----- Data to examine -----

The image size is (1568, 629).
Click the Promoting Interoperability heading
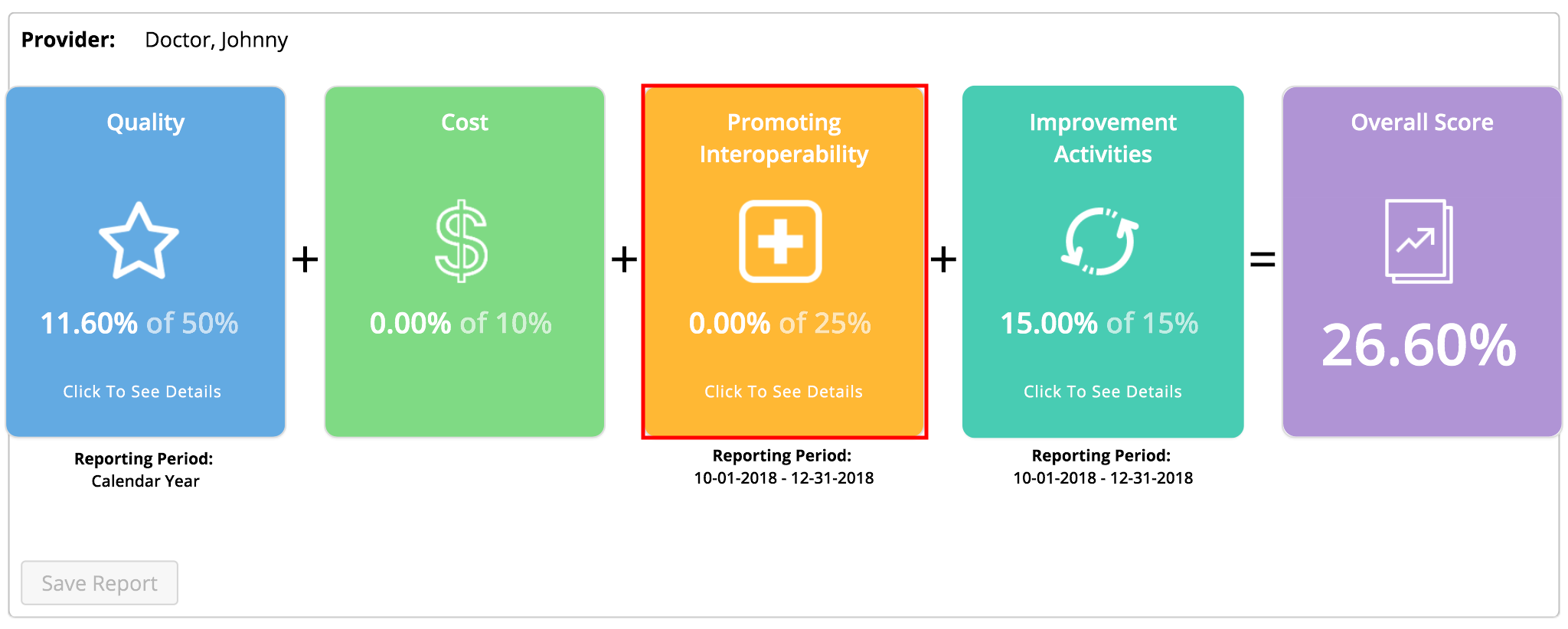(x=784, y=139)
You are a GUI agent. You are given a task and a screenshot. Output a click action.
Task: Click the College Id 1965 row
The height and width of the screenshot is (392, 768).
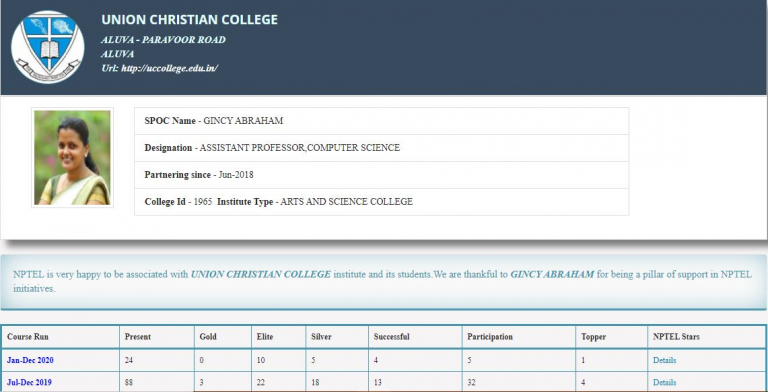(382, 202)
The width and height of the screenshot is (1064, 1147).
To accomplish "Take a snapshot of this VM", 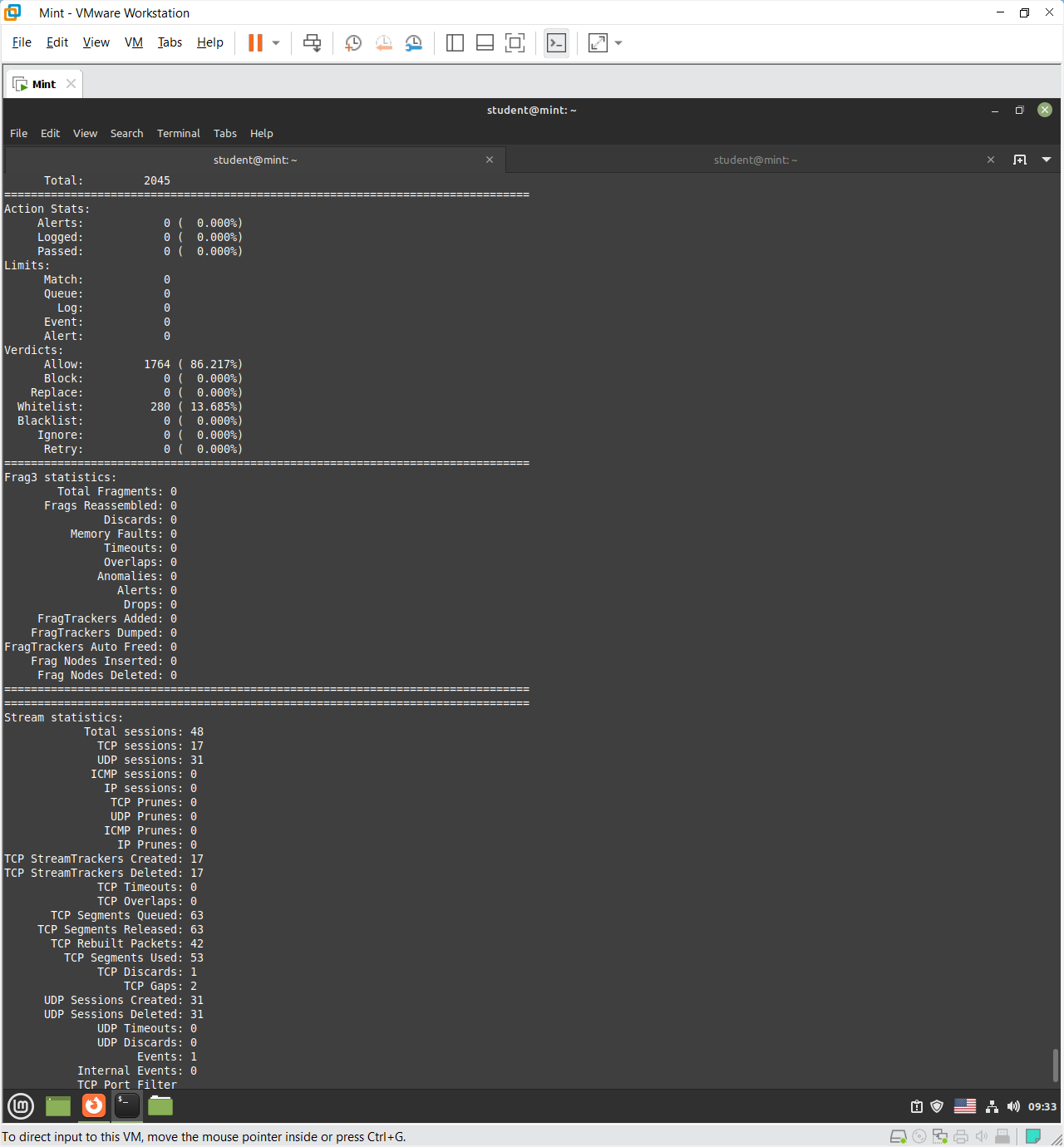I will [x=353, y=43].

-----
----- Data to examine -----

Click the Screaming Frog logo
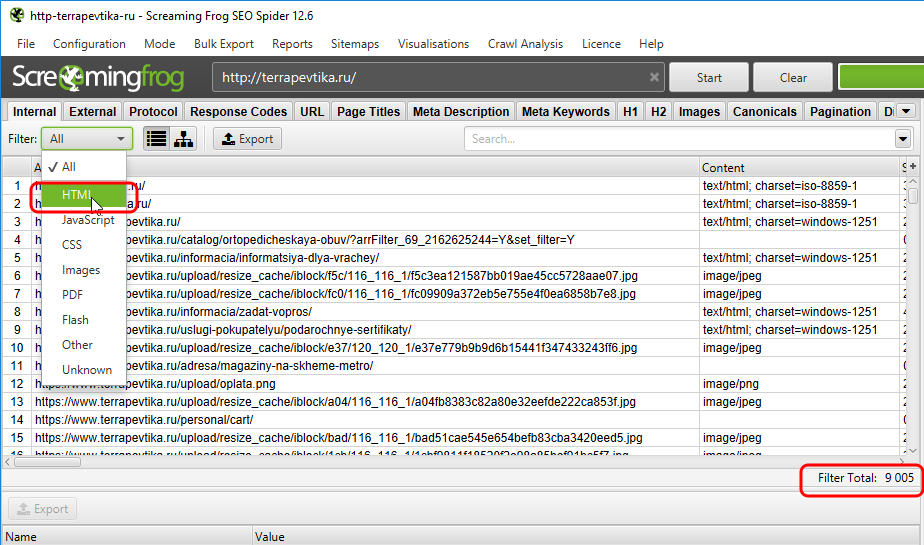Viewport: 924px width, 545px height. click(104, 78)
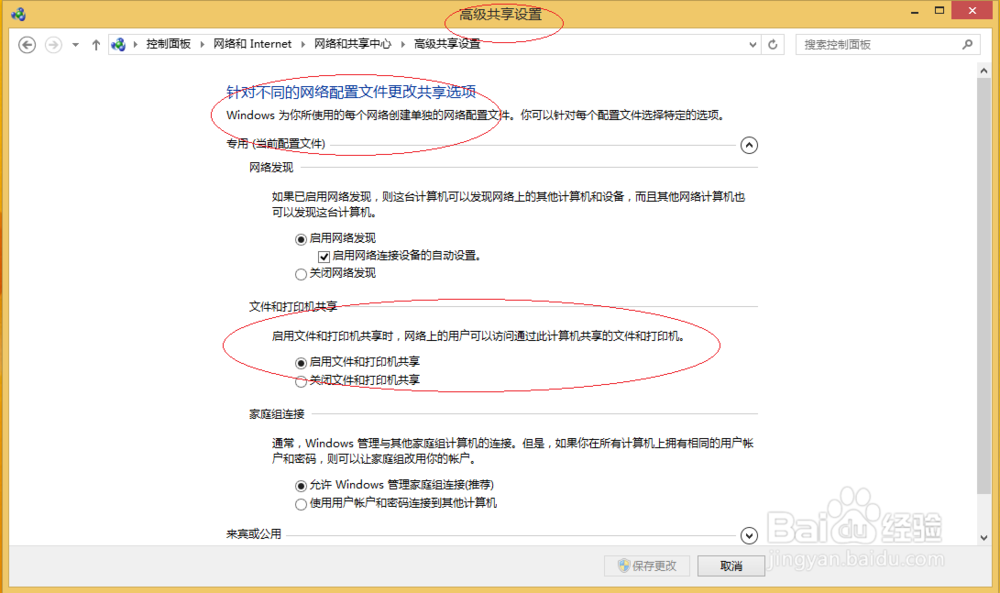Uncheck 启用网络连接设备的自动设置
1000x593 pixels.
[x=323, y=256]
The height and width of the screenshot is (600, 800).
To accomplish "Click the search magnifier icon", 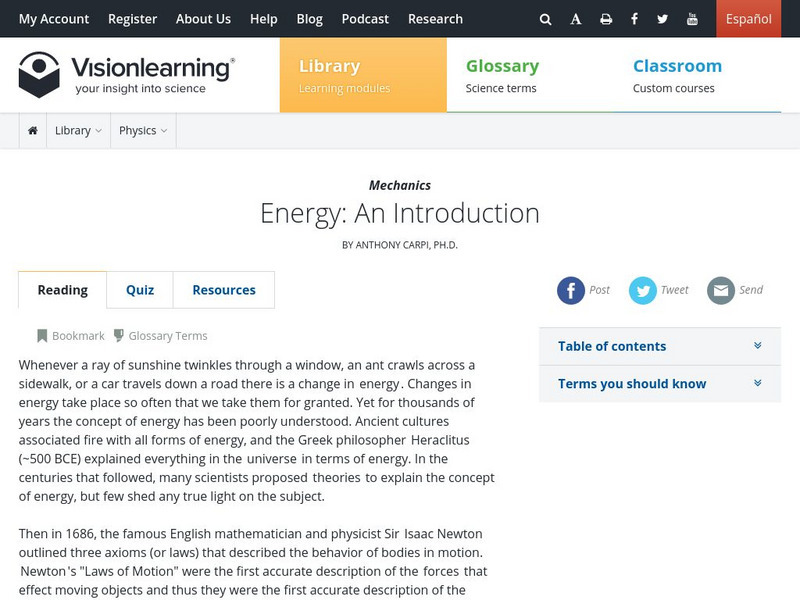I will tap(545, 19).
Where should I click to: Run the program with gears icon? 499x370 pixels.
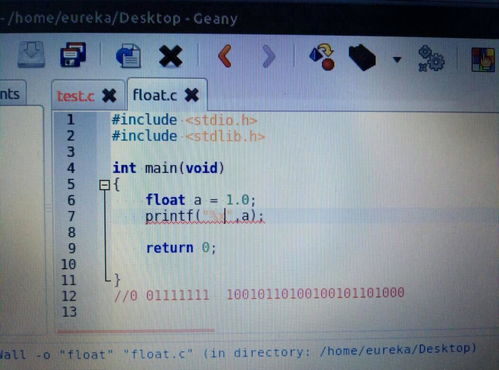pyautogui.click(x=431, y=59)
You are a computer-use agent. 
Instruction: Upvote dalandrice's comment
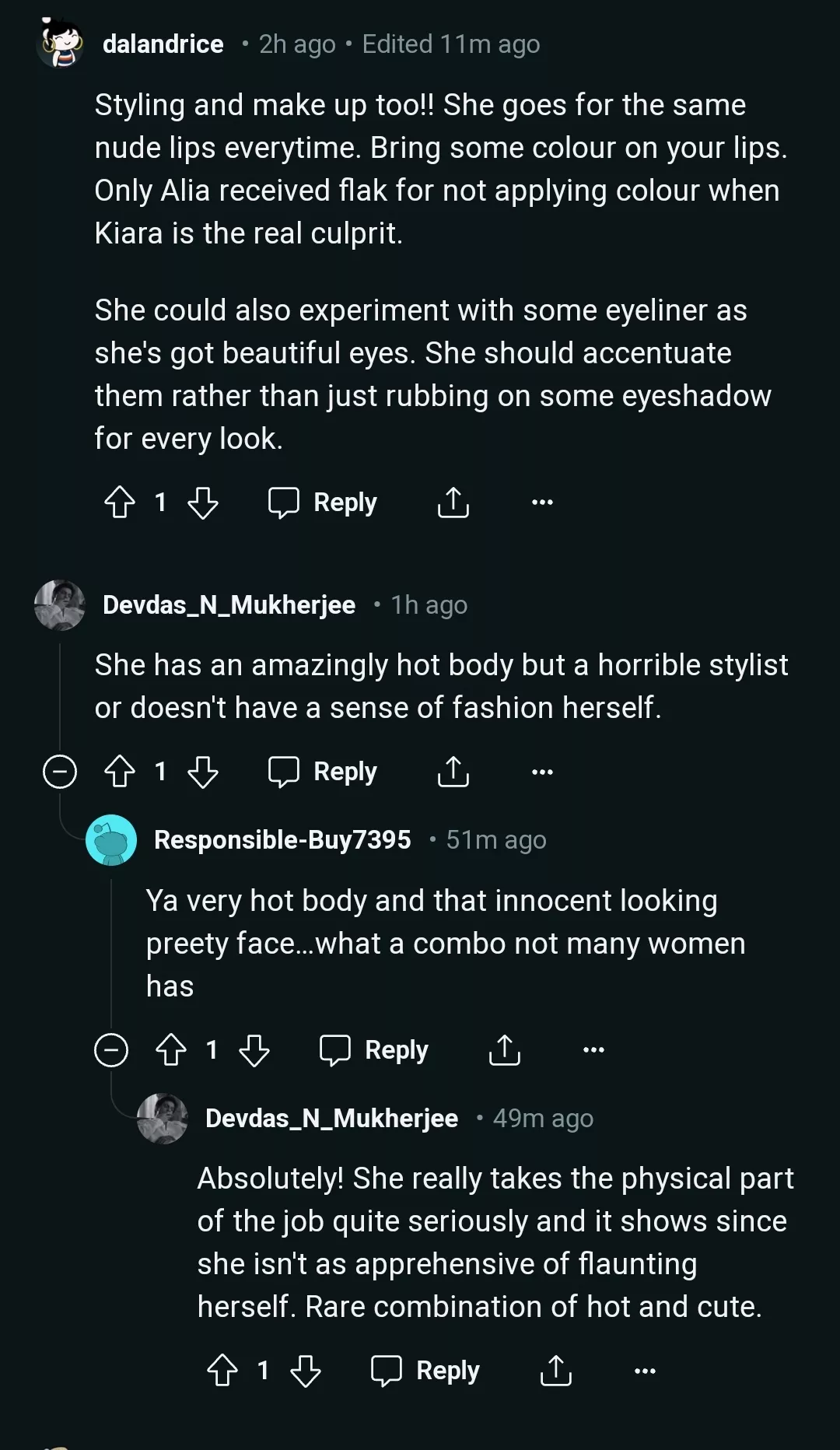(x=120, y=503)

-----
----- Data to examine -----

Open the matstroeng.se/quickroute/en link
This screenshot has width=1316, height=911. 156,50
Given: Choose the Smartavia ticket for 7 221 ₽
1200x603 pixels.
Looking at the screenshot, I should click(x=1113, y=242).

-----

- **Problem requirements**
Above are the entries; copy out every line among them that contains the word "agent".

- **Finished exercise**
You are a GUI agent. You are given a task and a screenshot. Output a click action.
You are a computer-use agent. 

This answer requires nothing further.